I guess you don't stream?

Mass in B Minor
St. Matthew Passion

I like some of his organ works.

And his entire box set of cantatas.  Okay both the sacred masterworks and cantatas used to be in bargain box sets.  You just missed it.

Here try this:



vers la flamme

Quote from: DavidW on March 02, 2021, 07:02:57 PM
I guess you don't stream?

Mass in B Minor
St. Matthew Passion

I like some of his organ works.

And his entire box set of cantatas.  Okay both the sacred masterworks and cantatas used to be in bargain box sets.  You just missed it.

Here try this:


You guess correct.

Which recording of the SMP? There was a recent one as well as one from some 20 years ago. I've been looking for good deals on the cantatas box sets for several years. The ones I've seen have all been damn expensive.

DavidW

Quote from: vers la flamme on March 03, 2021, 01:30:56 AM
You guess correct.

Which recording of the SMP? There was a recent one as well as one from some 20 years ago. I've been looking for good deals on the cantatas box sets for several years. The ones I've seen have all been damn expensive.

I've only heard the old one so I can't comment.

Mandryka

https://www.bbc.co.uk/sounds/play/m000sht1

Mark Seow explores links between Bach's music and farming - of the soil, heart and soul.


QuoteBach's Germany was an agrarian society. Just beyond Leipzig's city walls, farmers worked the land to grow crops that sustained its citizens. Some of Bach's music explicitly engages with farming. Its rustic oomph and repetitive motifs call to mind the manual toil of digging. John Eliot Gardiner even described the texture of one Bach cantata as "warm topsoil, fertile and well irrigated". Yet devotional writings of Bach's time make it clear that farming was something not just done out on the fields. Instead all Lutherans were to be farmers of sorts: they were to plough the "soil" of their hearts so to receive the Word of God and bring it to fruition.

The notion that scripture was a type of seed pervaded 18th-century thought, and Bach was intimate with this kind of corporeal agricultural. In this episode, Mark Seow explores how the cultivation of Lutheran hearts as if they were farmland urge us to rehear much-loved moments of Bach, including movements from his Christmas Oratorio and the St Matthew Passion
Wovon man nicht sprechen kann, darüber muss man schweigen

Chaszz

I started this thread on a whim and then abandoned it after several days with no replies. I see there WERE a later few replies back then. So it is still open. A couple of fantasy questions if anyone cares to consider and reply.

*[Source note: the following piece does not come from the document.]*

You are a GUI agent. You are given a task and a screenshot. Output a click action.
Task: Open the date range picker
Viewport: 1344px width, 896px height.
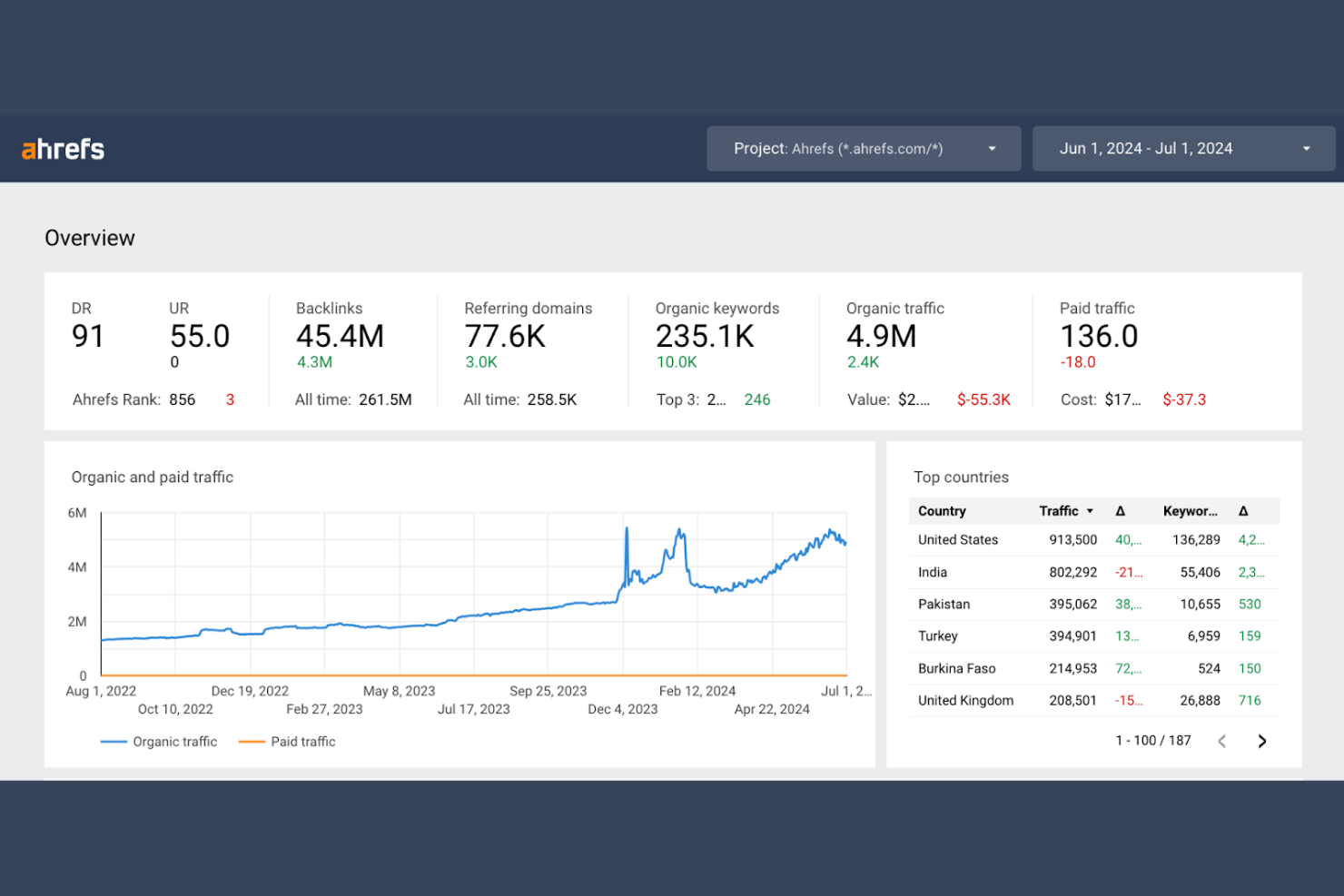click(x=1183, y=148)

1. There are still a large number of Bach's compositions missing, particularly much of eldest son Friedemnn's collection. If a trunkful of them should be found somewhere in the proverbial attic, what kind of music would you hope to see in it? Choral or instrumental, church or secular, cantatas, motets, solos, concertos? Etc., etc. And why? And are there any particular works which we know were written but are missing that you would hope to find?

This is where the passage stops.